Recommandation du comité

Recommandation du comité
  1. 501. Vu les conclusions qui précèdent, le comité invite le Conseil d'administration à approuver les recommandations suivantes:
    • a) Rappelant les principes selon lesquels tous les travailleurs devraient pouvoir constituer des organisations de leur choix et s'y affilier en toute liberté, et que nul ne devrait faire l'objet de discrimination dans l'emploi en raison de son affiliation ou de ses activités syndicales légitimes, le comité prie instamment le gouvernement de prendre des mesures pour instituer une enquête impartiale en vue d'établir les véritables raisons des licenciements des dirigeants syndicaux des Aciéries nationales et, s'il est établi que les personnes concernées ont été licenciées en raison de leurs activités syndicales, de veiller à ce qu'elles soient réintégrées dans leurs postes. Il prie le gouvernement de le tenir informé des conclusions de l'enquête.

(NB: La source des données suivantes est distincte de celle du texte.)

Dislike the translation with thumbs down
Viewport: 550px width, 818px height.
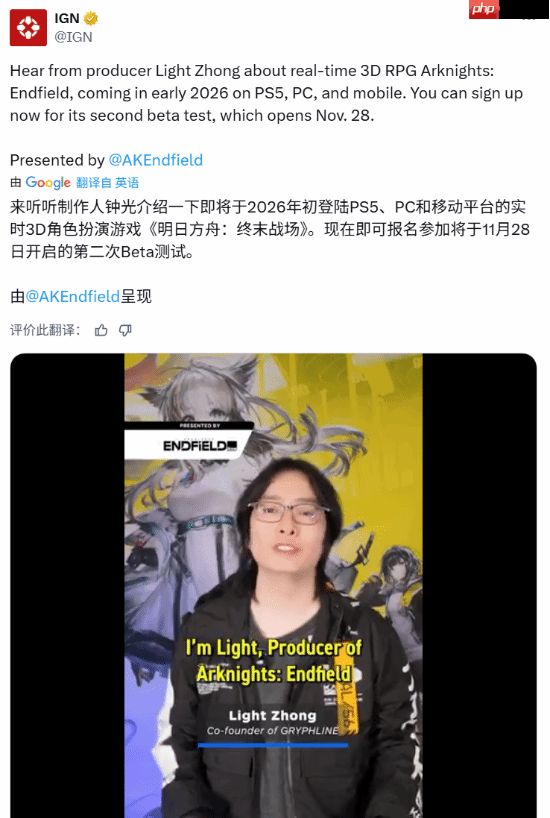pyautogui.click(x=125, y=330)
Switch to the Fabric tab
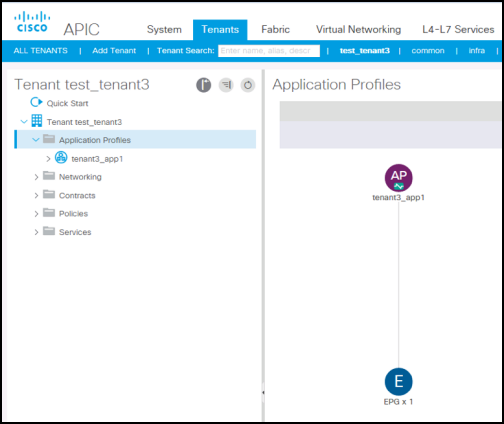Screen dimensions: 504x424 [275, 29]
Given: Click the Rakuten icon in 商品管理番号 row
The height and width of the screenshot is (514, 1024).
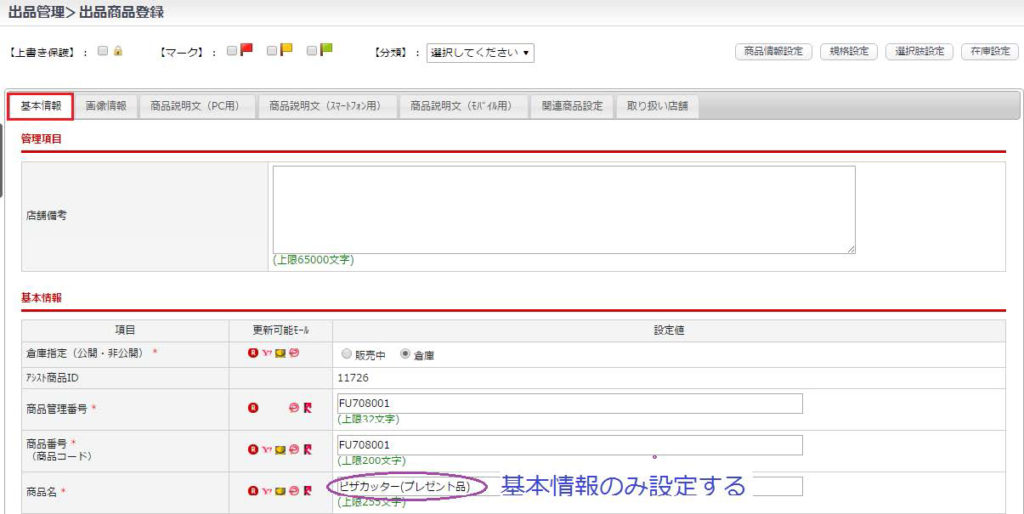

    • b) Rappelant sa recommandation antérieure au gouvernement, à savoir que ce dernier devrait prendre des mesures en vue de renforcer l'application des dispositions de l'ordonnance de 1969 sur les relations professionnelles visant à protéger les travailleurs, afin d'empêcher qu'on puisse porter atteinte aux organisations de travailleurs au moyen de promotions fictives, et notant la recommandation de la mission de contacts directs tendant à modifier la définition du mot "travailleur" dans l'ordonnance susmentionnée, le comité prie à nouveau le gouvernement de prendre les mesures nécessaires pour garantir effectivement le droit d'organisation de tous les travailleurs et de le tenir informé de la situation des syndicats dans les Aciéries nationales.
    • c) Rappelant que l'article 9 de la convention no 87 n'autorise des dérogations à l'application des dispositions de ladite convention que pour les membres des forces armées et de la police, le comité attire l'attention du gouvernement sur la nécessité de garantir dans sa législation et dans toute circulaire ministérielle le droit de tous les travailleurs et les employeurs, sans distinction d'aucune sorte, y compris des cheminots, de constituer des organisations de leur choix et de s'y affilier. Le comité veut croire que le jugement de la Haute Cour de Lahore résoudra le problème des employés des chemins de fer et il demande au gouvernement de le tenir informé à cet égard.
    • d) Le comité appelle l'attention de la Commission d'experts pour l'application des conventions et recommandations sur les aspects législatifs du cas concernant la convention no 87.